LowT Gimenez's Transit troubles; Miami Herald reports: "after years of broken promises" ....

BY DOUGLAS HANKS


LowT Gimenez's Transit troubles;

Miami Herald reports: "after years of broken promises" ....


There’s an escalating battle underway to force Miami-Dade to spend transportation taxes on big projects and stop subsidizing everyday expenses tied to running Metrorail and one of the largest bus fleets in the country.
The battle around one of the rawest subjects of Miami-Dade’s transit fight is being waged on multiple fronts — in Tallahassee, in the courts, and within the county bureaucracy.
Two lawmakers representing Miami-Dade in Tallahassee have bills that would ban any of the county’s operating costs from being paid out of the more than $250 million collected each yearfrom a half-percent sales tax dedicated to transportation.
That’s a far stricter rule than was imposed in 2002 when countywide voters approved the “half-penny” tax to expand Metrorail, buy hundreds of new buses and then cover the added operating expenses that come with new transit lines.

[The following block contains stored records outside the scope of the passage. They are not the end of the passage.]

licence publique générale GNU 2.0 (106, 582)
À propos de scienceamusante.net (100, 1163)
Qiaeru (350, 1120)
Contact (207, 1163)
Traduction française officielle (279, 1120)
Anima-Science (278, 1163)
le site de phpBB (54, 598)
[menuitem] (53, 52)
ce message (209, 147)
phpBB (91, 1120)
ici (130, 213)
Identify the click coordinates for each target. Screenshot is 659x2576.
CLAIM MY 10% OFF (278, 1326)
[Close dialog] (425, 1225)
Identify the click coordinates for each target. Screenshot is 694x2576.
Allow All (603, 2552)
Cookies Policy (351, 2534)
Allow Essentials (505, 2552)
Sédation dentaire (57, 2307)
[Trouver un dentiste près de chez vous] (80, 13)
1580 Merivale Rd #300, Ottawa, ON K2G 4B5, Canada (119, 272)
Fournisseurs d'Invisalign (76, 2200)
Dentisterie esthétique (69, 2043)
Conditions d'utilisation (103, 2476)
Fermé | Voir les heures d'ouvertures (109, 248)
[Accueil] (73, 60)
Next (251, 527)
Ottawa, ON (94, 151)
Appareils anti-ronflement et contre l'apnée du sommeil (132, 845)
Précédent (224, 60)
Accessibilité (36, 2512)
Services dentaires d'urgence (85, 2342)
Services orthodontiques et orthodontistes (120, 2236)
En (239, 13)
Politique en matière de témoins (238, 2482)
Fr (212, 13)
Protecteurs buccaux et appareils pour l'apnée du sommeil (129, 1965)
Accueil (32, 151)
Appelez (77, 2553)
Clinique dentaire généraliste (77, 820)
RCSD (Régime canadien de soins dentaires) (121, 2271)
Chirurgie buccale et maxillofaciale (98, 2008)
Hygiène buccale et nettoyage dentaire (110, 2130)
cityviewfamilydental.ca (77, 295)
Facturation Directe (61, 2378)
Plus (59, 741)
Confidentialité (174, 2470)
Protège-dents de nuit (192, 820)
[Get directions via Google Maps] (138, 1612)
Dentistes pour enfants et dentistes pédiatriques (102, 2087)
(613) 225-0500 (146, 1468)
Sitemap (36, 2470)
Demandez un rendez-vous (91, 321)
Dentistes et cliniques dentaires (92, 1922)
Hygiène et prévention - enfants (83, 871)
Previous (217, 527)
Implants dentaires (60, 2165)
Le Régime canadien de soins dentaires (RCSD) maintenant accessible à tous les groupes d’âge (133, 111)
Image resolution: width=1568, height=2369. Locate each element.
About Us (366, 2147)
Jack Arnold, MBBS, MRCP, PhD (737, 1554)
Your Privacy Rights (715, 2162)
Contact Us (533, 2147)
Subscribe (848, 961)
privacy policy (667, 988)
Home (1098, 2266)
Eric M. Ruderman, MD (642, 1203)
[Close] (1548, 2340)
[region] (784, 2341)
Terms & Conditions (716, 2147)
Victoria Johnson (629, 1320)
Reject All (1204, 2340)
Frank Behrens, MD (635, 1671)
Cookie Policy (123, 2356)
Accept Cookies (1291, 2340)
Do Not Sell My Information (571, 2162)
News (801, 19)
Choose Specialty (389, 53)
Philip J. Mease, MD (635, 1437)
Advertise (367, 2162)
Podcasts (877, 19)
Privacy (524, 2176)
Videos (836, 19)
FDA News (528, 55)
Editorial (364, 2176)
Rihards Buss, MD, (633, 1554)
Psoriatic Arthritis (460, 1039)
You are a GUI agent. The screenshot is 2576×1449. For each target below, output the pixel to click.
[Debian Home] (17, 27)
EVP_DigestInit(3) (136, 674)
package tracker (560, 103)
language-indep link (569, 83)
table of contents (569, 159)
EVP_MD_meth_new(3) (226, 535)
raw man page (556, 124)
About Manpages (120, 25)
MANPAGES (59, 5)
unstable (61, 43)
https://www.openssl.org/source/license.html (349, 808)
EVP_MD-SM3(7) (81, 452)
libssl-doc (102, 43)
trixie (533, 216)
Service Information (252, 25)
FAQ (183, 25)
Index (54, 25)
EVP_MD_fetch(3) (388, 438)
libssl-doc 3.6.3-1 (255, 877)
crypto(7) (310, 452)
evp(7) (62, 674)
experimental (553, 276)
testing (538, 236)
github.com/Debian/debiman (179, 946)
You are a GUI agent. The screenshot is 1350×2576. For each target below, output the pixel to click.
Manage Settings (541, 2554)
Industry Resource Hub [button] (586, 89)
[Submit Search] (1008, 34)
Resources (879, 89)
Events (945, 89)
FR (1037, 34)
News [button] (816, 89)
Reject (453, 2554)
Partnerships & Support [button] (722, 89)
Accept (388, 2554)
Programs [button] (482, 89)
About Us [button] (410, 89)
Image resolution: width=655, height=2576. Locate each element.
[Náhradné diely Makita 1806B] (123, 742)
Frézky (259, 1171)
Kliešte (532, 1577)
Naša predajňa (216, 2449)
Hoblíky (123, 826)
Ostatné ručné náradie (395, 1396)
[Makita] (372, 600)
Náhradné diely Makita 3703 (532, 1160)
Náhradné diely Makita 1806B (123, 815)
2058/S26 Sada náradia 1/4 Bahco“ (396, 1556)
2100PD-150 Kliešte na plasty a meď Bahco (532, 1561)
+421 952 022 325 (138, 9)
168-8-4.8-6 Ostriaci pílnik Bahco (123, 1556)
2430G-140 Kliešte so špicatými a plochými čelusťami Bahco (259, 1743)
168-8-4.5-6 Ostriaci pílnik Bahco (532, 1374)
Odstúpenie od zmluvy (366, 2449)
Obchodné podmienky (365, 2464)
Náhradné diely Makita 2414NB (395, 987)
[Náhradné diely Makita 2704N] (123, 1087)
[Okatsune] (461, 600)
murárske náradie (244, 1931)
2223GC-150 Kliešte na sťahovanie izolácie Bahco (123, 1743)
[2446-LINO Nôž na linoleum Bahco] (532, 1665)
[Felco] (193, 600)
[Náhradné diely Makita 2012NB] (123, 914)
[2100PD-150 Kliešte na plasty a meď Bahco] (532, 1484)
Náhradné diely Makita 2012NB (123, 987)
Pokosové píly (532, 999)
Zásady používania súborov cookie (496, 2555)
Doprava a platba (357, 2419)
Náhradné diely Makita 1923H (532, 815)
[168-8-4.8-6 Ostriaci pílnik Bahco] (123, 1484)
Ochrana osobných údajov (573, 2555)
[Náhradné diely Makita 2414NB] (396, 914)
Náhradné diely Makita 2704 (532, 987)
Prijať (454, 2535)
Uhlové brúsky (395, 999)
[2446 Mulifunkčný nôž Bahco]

Metrorail has grown by a single stop in the 17 years that followed, and the bus fleet has grown by fewer than 75 vehicles.




Next week, county commissioners will consider a demand by a Miami-Dade oversight board to cease spending the transportation tax on routine operations by Oct. 1 — a historic showdown, since the board overseeing the tax has never attempted to undo commission action before.
On Thursday, a judge kept alive a lawsuit by a Coral Gables commissioner demanding an immediate halt to spending nearly $100 million in tax proceeds on operational support for the county’s $590 million transit budget.
“The county failed in its promises to deliver on the half-penny promises,” said Vince Lago, the city commissioner now suing Miami-Dade in Circuit Court. “It’s easy to raid the half-penny instead of finding ways to balance our budget.”
The assaults on Miami-Dade’s current spending plan for transit have been met with promises that the county is on the verge of reimposing the original limits on how the transportation tax could be spent. County commissioners lifted the rules in a controversial 2009 vote, and the changes were endorsed by the transportation board that year, too.
In a Circuit Court hearing Thursday, a county lawyer argued to a judge that commissioners followed the proper procedures in their 2009 rewrite of the projects eligible for a tax that has generated about $2.7 billion since 2002.
Commissioners “followed to a T exactly what the ordinance called for, and amended the list of projects to include the operation and maintenance of the existing transit system,” Miami-Dade lawyer Bruce Libhaber told Judge Spencer Eig during the hearing on the county’s motion to dismiss Lago’s suit.
Eig denied the motion hours later in a brief opinion, allowing the case to proceed to a trial.
The 2009 vote added an amendment to the original “People’s Transportation Plan” presented to voters, which restricted the tax to operation and maintenance bills created by new transit routes and systems. The 2009 amendment declared “any” transit expenses eligible for the tax.